*What to work on*. Work through the data below and copy out every line where "will" is found.

*Data listing*.
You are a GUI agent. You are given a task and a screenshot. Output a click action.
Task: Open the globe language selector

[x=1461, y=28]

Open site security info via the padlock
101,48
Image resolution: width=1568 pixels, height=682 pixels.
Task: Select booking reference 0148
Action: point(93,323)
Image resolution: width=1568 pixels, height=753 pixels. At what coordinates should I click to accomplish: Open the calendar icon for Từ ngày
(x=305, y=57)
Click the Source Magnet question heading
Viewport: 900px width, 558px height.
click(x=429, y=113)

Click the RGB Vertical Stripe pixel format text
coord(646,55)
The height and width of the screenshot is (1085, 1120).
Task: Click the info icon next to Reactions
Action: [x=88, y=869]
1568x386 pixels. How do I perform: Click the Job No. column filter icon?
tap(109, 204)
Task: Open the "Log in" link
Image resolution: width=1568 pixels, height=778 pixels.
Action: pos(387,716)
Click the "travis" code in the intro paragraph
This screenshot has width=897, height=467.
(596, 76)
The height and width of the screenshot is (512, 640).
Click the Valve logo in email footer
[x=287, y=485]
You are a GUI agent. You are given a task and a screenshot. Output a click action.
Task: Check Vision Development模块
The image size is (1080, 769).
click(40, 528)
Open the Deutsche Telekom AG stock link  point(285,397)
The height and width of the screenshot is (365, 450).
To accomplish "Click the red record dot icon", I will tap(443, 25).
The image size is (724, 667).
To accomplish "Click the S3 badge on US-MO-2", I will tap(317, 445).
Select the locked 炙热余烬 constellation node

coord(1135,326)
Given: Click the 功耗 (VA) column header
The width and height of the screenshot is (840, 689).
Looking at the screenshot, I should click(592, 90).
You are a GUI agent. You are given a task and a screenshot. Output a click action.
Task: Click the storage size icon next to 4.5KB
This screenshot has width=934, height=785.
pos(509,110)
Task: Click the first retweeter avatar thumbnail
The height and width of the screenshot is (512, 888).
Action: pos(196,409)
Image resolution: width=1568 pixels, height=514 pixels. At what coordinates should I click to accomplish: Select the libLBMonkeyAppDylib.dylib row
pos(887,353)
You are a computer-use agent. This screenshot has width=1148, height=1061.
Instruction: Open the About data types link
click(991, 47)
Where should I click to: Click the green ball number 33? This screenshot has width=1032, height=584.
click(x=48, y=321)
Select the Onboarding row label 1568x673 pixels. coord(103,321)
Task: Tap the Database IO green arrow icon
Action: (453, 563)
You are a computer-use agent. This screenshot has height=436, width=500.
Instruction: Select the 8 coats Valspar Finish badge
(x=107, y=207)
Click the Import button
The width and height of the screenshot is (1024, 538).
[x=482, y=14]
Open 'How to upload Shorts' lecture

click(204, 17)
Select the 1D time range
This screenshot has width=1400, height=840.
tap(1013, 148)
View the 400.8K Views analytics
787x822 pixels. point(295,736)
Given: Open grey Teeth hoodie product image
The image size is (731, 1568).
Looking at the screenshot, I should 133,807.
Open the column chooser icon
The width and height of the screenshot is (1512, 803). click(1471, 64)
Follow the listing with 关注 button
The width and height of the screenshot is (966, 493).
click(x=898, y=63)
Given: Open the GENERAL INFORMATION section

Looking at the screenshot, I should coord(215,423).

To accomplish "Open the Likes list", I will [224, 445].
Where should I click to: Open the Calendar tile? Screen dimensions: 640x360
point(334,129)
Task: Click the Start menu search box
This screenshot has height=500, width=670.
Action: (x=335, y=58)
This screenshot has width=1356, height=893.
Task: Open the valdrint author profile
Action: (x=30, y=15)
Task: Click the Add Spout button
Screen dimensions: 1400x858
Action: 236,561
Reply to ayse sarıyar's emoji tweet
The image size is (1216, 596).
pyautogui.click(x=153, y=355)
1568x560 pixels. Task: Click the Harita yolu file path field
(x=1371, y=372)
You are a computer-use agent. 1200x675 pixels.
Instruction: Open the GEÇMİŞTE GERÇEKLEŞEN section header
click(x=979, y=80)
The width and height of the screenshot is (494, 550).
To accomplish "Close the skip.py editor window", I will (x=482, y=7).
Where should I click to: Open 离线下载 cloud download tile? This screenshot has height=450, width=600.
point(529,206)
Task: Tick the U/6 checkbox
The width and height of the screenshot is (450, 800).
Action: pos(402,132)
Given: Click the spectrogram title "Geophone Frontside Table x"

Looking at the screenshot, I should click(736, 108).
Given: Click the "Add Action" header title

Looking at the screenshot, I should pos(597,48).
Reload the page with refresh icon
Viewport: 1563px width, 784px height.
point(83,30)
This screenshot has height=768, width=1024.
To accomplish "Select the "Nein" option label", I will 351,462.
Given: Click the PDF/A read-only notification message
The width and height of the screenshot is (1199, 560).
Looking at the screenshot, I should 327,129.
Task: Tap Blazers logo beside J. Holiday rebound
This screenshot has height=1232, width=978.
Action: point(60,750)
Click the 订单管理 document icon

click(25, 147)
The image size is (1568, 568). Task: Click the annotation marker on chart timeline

*Reply to the task*.
To accomplish "Click the red record dot icon", I will tap(443, 25).
To accomplish "Click the S3 badge on US-MO-2", I will tap(317, 445).
To accomplish "Open the Likes list", I will [224, 445].
To accomplish "Close the skip.py editor window", I will (x=482, y=7).
To accomplish "Select the "Nein" option label", I will 351,462.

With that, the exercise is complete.